Caro Direttore,
il voto del Senato sulla Finanziaria ha dimostrato ancora una volta che il governo dispone di una maggioranza aritmetica, che gli consente di tirare a campare, ma non di una maggioranza politica, requisito indispensabile per riuscire a governare. È da questa constatazione che, a nostro avviso, si dovrebbe partire per analizzare cosa ci riserva il futuro prossimo. Noi pensiamo che in questo momento l'unico, reale interesse nazionale sia quello di restituire la parola al popolo sovrano, come accade in ogni democrazia matura quando si determina una situazione di totale ingovernabilità come quella che è sotto gli occhi di tutti. Basti scorrere gli articoli della Finanziaria appena licenziata dal Senato per capire che siamo di fronte a una manovra che ha mirato esclusivamente alla sopravvivenza dell'esecutivo attraverso elargizioni a pioggia a quei settori della maggioranza o a quei singoli parlamentari considerati a rischio. Il vero rischio che si corre è che l'agonia di questa sinistra diventi l'agonia del Paese.
Il Presidente Berlusconi non ha mai parlato di spallate, ha semplicemente cercato di fotografare la realtà quando ha detto che il governo era sul punto di implodere ed ha lecitamente fatto tutto ciò di cui è stato capace affinché ciò potesse accadere, utilizzando l'arma della persuasione e della ragione per convincere alcuni parlamentari moderati, liberaldemocratici, interessati al destino della Nazione, convinti come lui che questo governo non sia più in grado di fare il bene del Paese, a trasformare questo loro convincimento in un voto coerente. Ci sembra che, se le parole hanno un senso, la dichiarazione di voto del Presidente Dini e del Presidente Bordon al Senato abbiano confermato la nostra diagnosi e in altri tempi sarebbe bastato molto meno per aprire una crisi di governo.
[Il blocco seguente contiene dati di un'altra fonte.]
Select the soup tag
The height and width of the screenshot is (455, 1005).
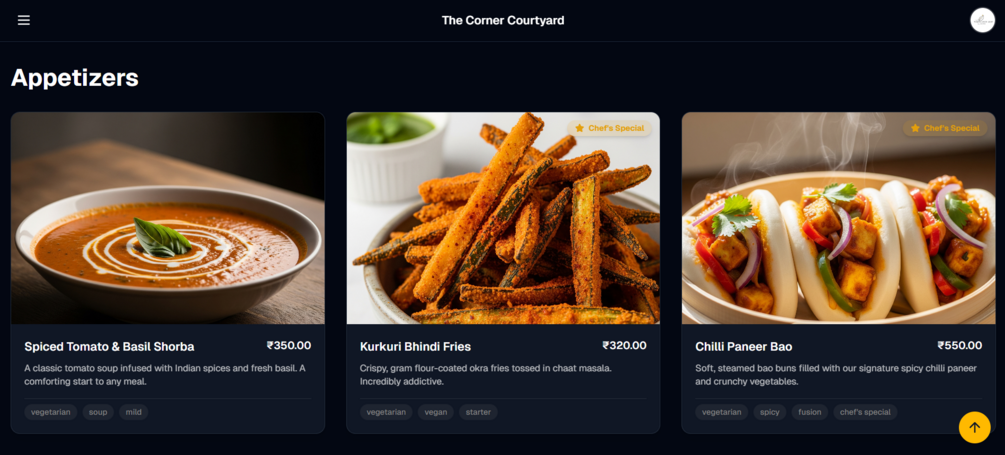[98, 412]
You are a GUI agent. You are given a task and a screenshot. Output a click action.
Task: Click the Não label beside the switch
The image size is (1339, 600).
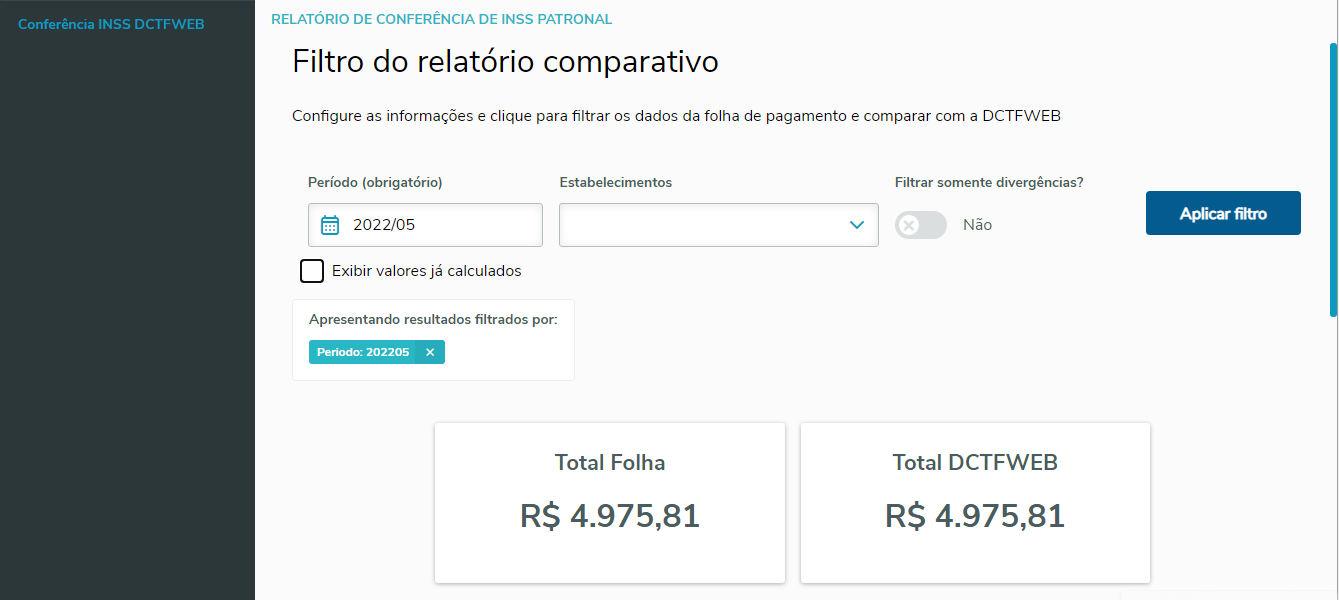pyautogui.click(x=977, y=225)
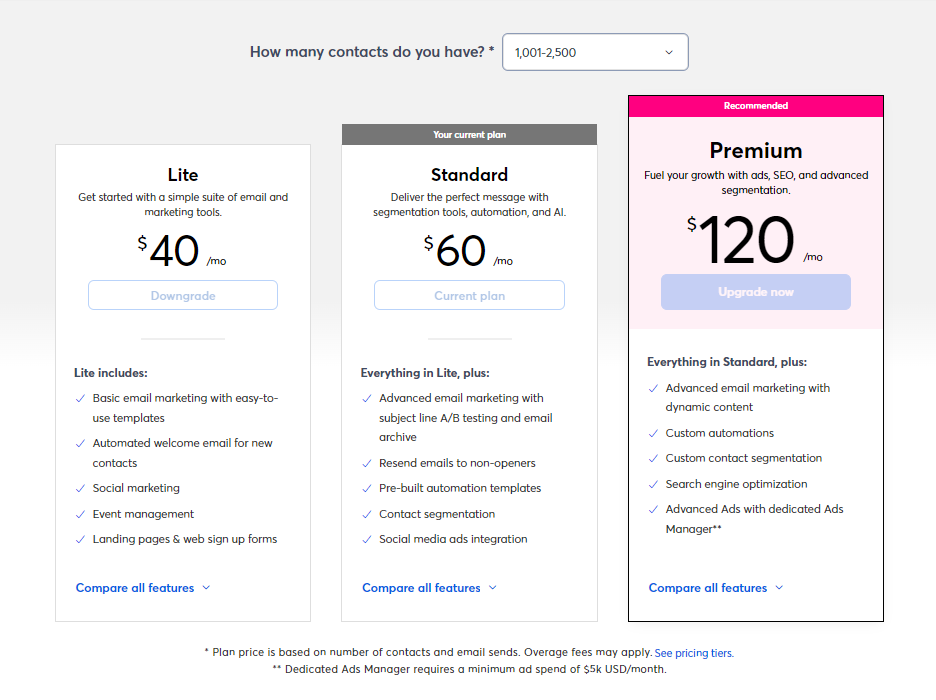The width and height of the screenshot is (936, 700).
Task: Click the checkmark beside Contact segmentation
Action: coord(366,514)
Siamo convinti che nell'attuale situazione politica non esista margine alcuno per sedersi attorno a un tavolo e parlare di riforme istituzionali. Non ci sono le condizioni, perché non esiste una maggioranza politica coesa e dunque manca di fatto l'interlocutore. Non intendiamo iscriverci al partito delle calende greche e portare acqua al mulino di chi si nasconde dietro la scusa delle grandi riforme con l'esclusivo intento di guadagnare tempo. Non è questo che chiede il Paese: di fronte al peggior governo della storia repubblicana, i cittadini si aspettano una svolta politica seria, non un rattoppo istituzionale. Ci sembra francamente difficile, nello scenario attuale, ipotizzare addirittura il varo di una Nuova Repubblica. Si può parlare, invece, del varo di una nuova legge elettorale - e noi abbiamo sempre dato la nostra disponibilità - anche se le incognite sono tante, vista la babele di posizioni esistente nel centrosinistra.
Siamo convinti che il compito di un'opposizione responsabile sia insieme quello di contrastare l'azione del governo e di trovare le convergenze possibili nell'interesse del Paese. Ma questo governo e questa maggioranza hanno portato l'Italia sull'orlo del disastro, minandone la sicurezza interna e l'immagine internazionale. È improbo dialogare con un muro di gomma, ma siamo d'accordo con Fini quando sostiene che dividerci oggi sarebbe imperdonabile.